Elthar - A Signal Processing Expert that Learns

Brad Garton
Princeton University Music Department
Princeton, New Jersey 08540
<...!princeton!winnie!brad>

ABSTRACT: Elthar is a computer music interface designed to function with incomplete or inexact specification of parameters. Elthar's natural language interpreter translates user requests into a command format for the activation of various signal processing algorithms in the CMIX digital synthesis environment. If the user does not supply all of the required parameters for a given algorithm, Elthar consults a large probabilistic knowledge base for the needed values. This knowledge base is compiled and maintained by the Elthar program through observations of how the algorithms are employed by the user. Elthar is also capable of learning descriptive attributes and creating new data through a unique analogy mechanism. The choice of input influences Elthar's selection of signal processing parameters, allowing Elthar to draw upon different operational features for different types of sounds. This paper gives an overview of the Eithar system and comments upon the author's experience in using the program to create the piece There's no place like Home.

INTRODUCTION

Working with computers to create music during the past several years has made me recognize the integral role played by the interface between my sonic imaginings and their realization. When I pick up a pencil and paper to write a "conventional" piece of music, I automatically adopt a self-established set of assumptions that will fundamentally affect what I compose. Sitting at the keyboard of a terminal does the same thing -- different assumptions, of course. Throw in a mouse and I guarantee that the "set of pieces I might compose" will shift. Different tools make certain activities easier, certain other activities more difficult. This is bound to have at least a subtle effect on what the tools are being used to create.

"Throwing in a mouse" points to an aspect of computers that makes them rather unique as musical tools. The interface between myself and computer sound synthesis can be changed with minor hardware changes or (more significantly) by changing the software used to interpret my commands. I find this quite intriguing; being able to control the interface I use to create music gives me a very high-level "conceptual knob" that I can use to change the way I interact with my music making. I might choose to control sound production with a set of stochastic procedures, or I might use graphics software to interpret curves I draw in certain ways, or I might even write an algorithm to translate the words and letters of this paper into sound. In each case, the shape of the resulting piece (and the way I think about it as I produce it) will be different.

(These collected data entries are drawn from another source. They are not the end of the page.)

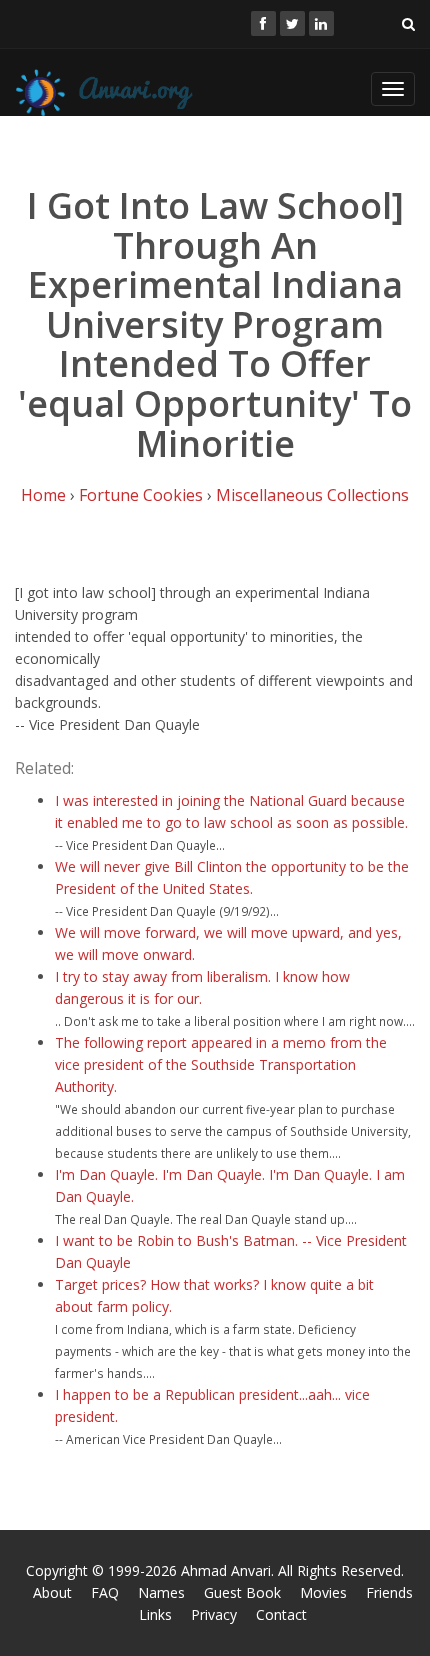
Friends (389, 1592)
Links (155, 1614)
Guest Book (242, 1592)
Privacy (214, 1614)
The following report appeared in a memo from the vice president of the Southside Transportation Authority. (221, 1064)
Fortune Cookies (141, 495)
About (52, 1592)
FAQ (105, 1592)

The Elthar program represents an explicit attempt on my part to come to terms with this ability to design an interaction for composing. Elthar is a natural language command interpreter for performing signal processing tasks. To make the interaction between myself and Elthar more interesting, I also implemented some ideas about learning and memory organization in the program. This paper discusses some of the technical aspects of Elthar and briefly describes some of the interactions that developed as I used the program to produce the piece There's no place like Home.

MOTIVATIONS

I have found one of the most fruitful environments for creating music to be the world of the recording studio. Typical verbal exchanges during the course of a recording session might be:

"Boost the bass on the drums"
"Try adding a little more edge to the guitar"
"Let's set up that funky bass sound we had the other day"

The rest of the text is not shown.